* **QUOTED TEXT**
※ ※ ※

I'm currently trying to exactly understand the current page state handling
and I have a few problems around the generic_file_write function. The
problems I see are:
- the mentioned deadlock in generic_file_write is not really fixed, it's
  just a bit harder to exploit?
- if copy_from_user() fails the page is set as not uptodate. AFAIK this
  assumes that the page->buffers are still uptodate, so previous writes
  are not lost.
- a concurrent read might outrun a write and so possibly get some new data
  of the write and some old data.

Please correct me, if I'm wrong. Anyway, here are some ideas to address
this.
1. We can add a nonblocking version from copy_(from|to)_user, which
   returns EAGAIN if it finds a locked page. Most of the needed code is in
   the slow path, so it doesn't affect performance. Also see
   arch/m68k/mm/fault.c how to pass additional info from the fault
   handler.
2. We should make the state of a page completely independent of the
   underlying mapping mechanism.
   - A page shouldn't get suddenly not uptodate because a read from user
     space fails, so we need to _clearly_ define who sets/clears which
     bit. Especially in error situations ClearPageUptodate() is called,
     but gets the page data really not uptodate?

※ ※ ※

* **RECORD SET**
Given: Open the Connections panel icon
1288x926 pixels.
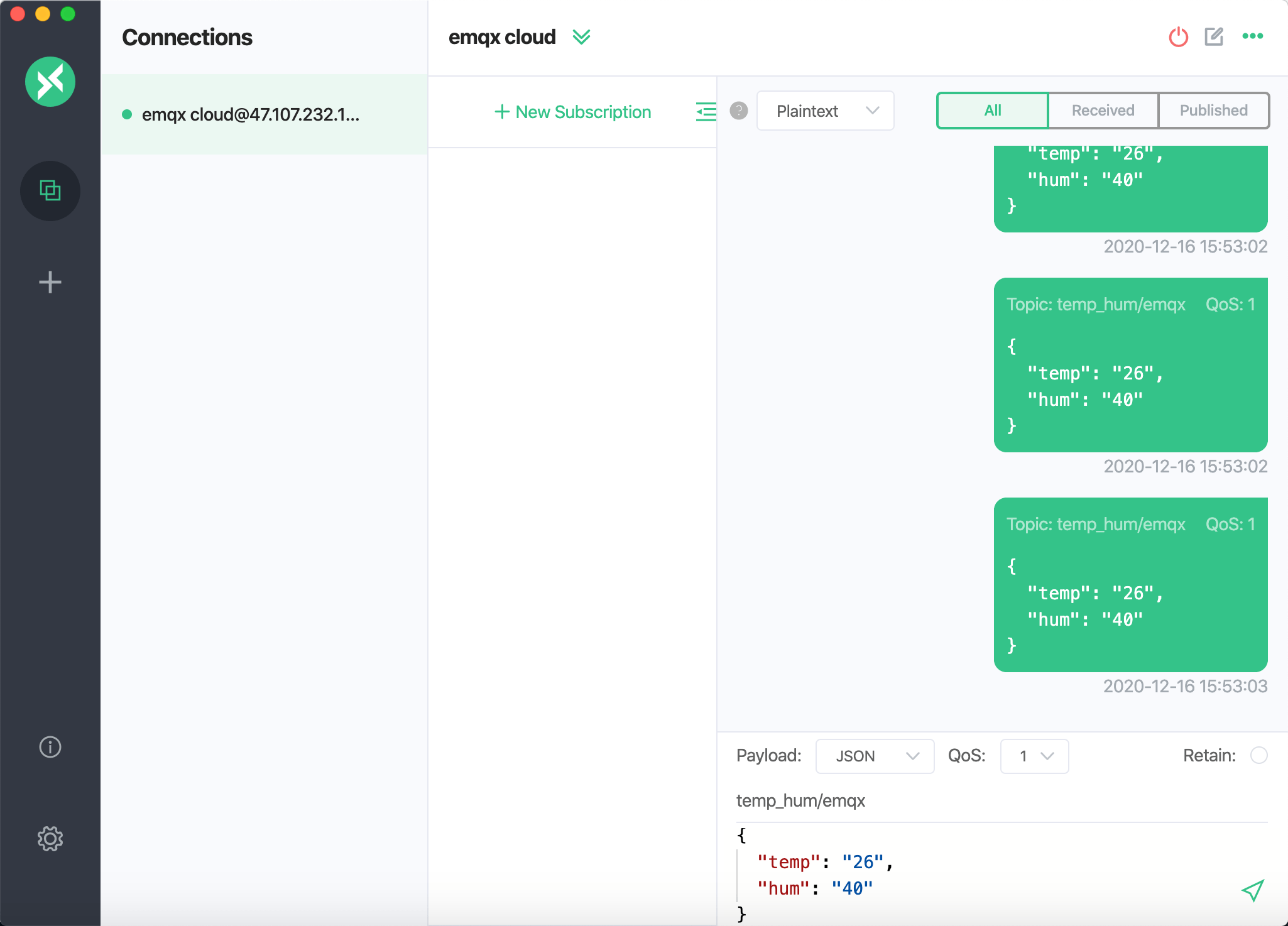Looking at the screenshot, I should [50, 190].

※ ※ ※

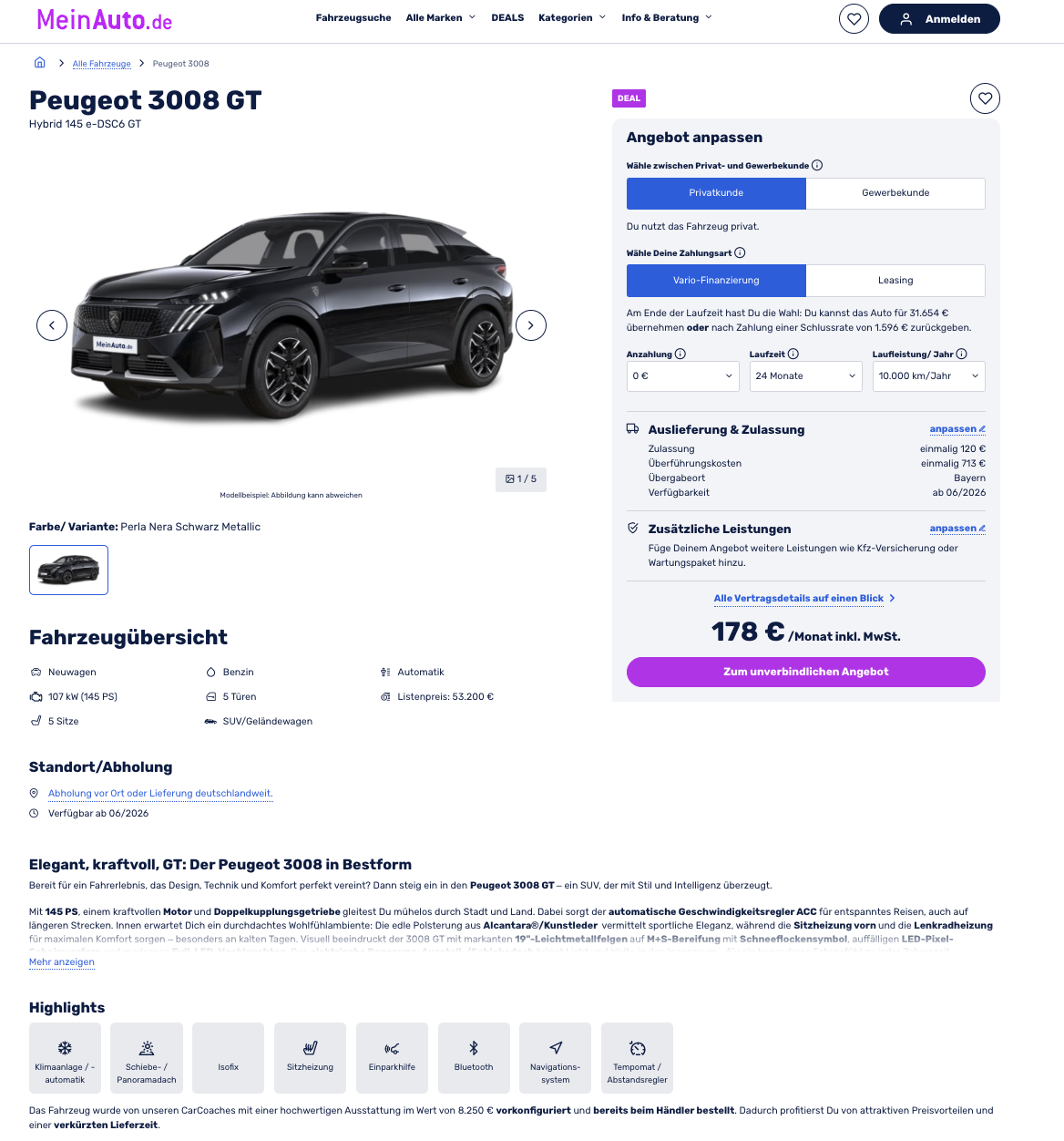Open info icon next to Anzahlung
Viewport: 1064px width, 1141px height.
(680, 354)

※ ※ ※

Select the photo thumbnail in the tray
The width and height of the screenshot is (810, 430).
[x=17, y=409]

※ ※ ※

* **CHALLENGE**
List every problem that the text above about page state handling names with generic_file_write.

* **OUTPUT FOR THIS EXERCISE**
- The mentioned deadlock in generic_file_write is not really fixed, only made a bit harder to exploit.
- If copy_from_user() fails, the page is set as not uptodate, which assumes the page->buffers are still uptodate so that previous writes are not lost.
- A concurrent read might outrun a write and so get some new data from the write and some old data.